* [Исходный текст]
· · · · ·
Великая Отечественная война практически отсутствует - отечество не то,
а есть история второй мировой войны, где много говорится о союзниках,
о причинах, и о негативной роли СССР в начале войны.
- Тебе понравилось?, - спрашиваю я о фильме Спилберга "Спасти
рядового Райна".
- Очень. Это лучший фильм о войне, что я видел.
Я вспоминаю такое множество фильмов о войне, созданных
режиссерами, прошедшими войну, где без излишнего грохота и
натурализма была показана трагедия и безысходность человеческих
судеб в катаклизме истории.
- "А зори здесь тихие" ты смотрел?
- Нет.
Где бы достать пленку?
Современная действительность тоже воспринимается нами
немного по-разному. К примеру, Григорий Львович Лернер для них -
никто. Ни под этим именем, ни под именем Цви Бен Ари. Никакой
идентификации с ним в их сознании не происходит. Им приходится
долго объяснять суть, методы и принципы современного российского
бизнеса, "сравнительно честные" способы первоначального накопления
капитала в России, и вообще, из-за чего весь сыр-бор здесь. В конце
объяснения не остается уверенности, что тебя, в сущности, поняли.
Конечно, можно просто воскликнуть: "Наших бьют", как делает иногда
наша русская пресса в Израиле, но, к сожалению, и здесь нас ждет
недоуменный взгляд. Они служили три года в израильской армии, а не в
российской. И понятие "наши" не воспринимается ими и авторами
соответствующих статей в этой прессе идентично. Кстати, русских газет
они не читают, и вообще, читают по-русски не слишком бегло, а потому
- и неохотно, скорее уж по-английски. И вообще, у них, как теперь
модно говорить, другая ментальность.
· · · · ·
* [Раздел данных]
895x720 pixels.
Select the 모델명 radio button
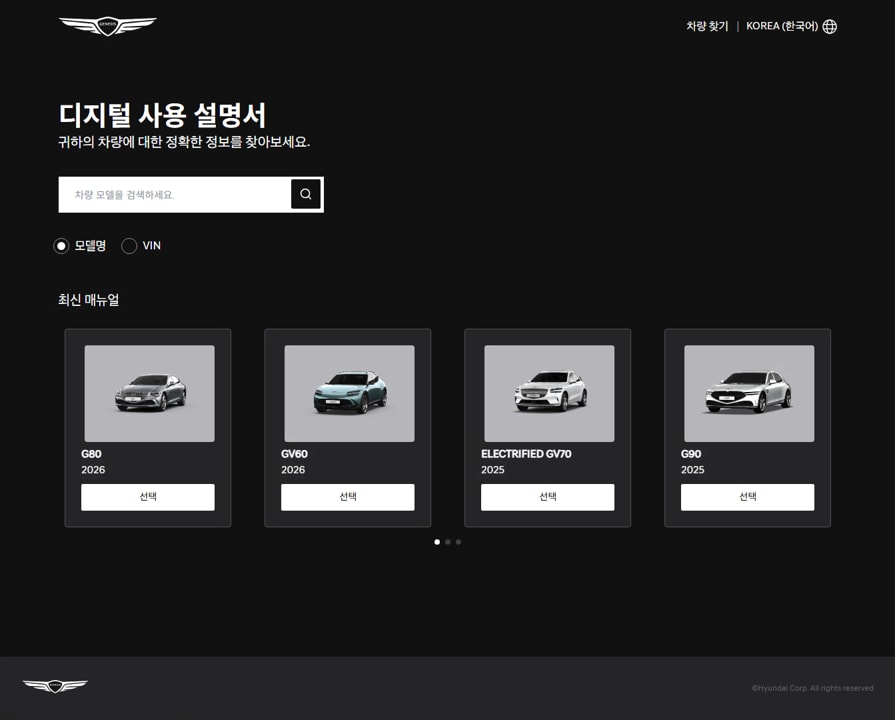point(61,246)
· · · · ·
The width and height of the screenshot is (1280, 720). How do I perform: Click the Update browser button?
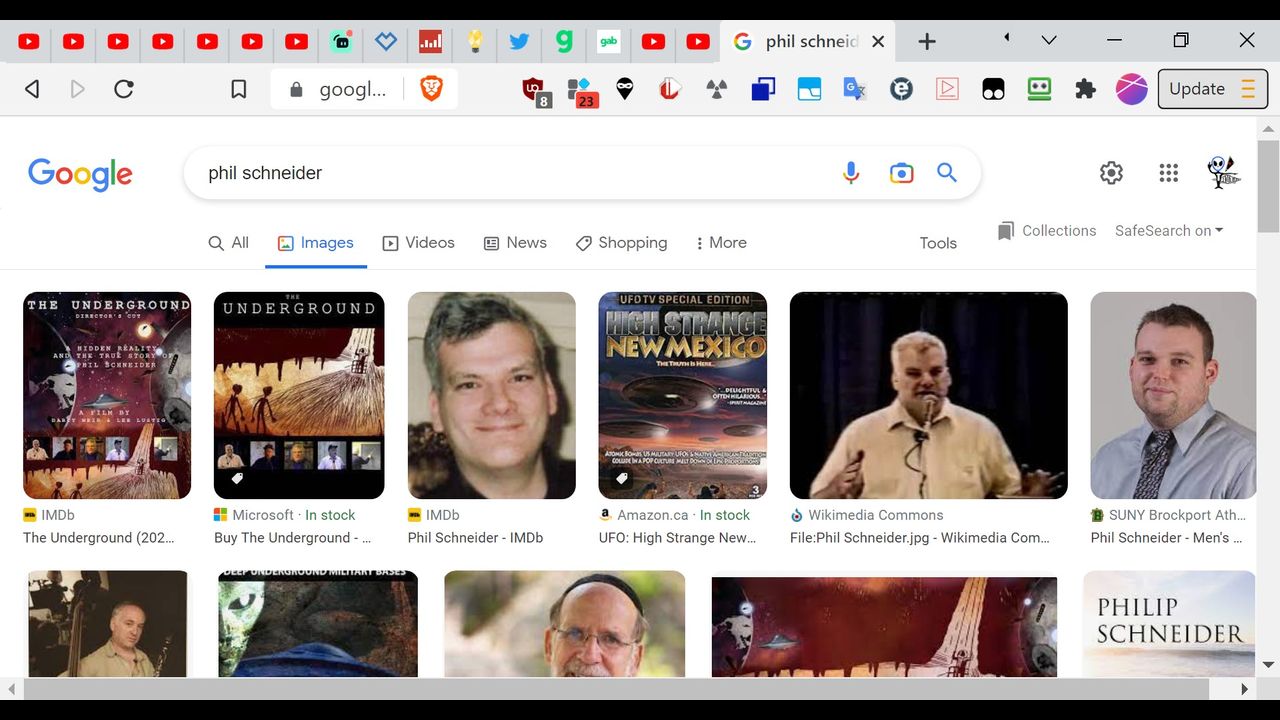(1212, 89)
· · · · ·
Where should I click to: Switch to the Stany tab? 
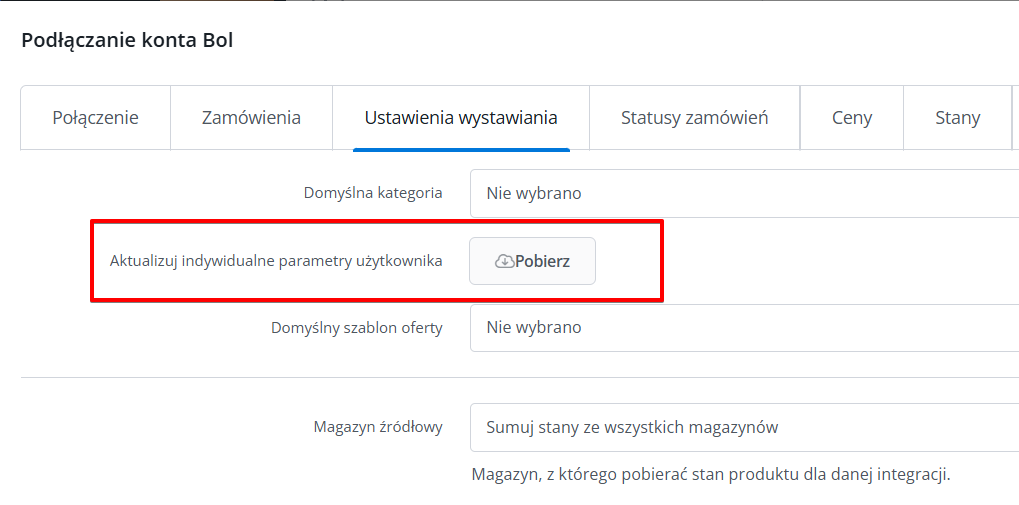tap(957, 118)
· · · · ·
* [Задание] Верните без изменений отрывок из исходного текста, начиная со слов «- Очень. Это» и заканчивая словами «бы достать пленку?».

* [Ответ]
- Очень. Это лучший фильм о войне, что я видел.
Я вспоминаю такое множество фильмов о войне, созданных
режиссерами, прошедшими войну, где без излишнего грохота и
натурализма была показана трагедия и безысходность человеческих
судеб в катаклизме истории.
- "А зори здесь тихие" ты смотрел?
- Нет.
Где бы достать пленку?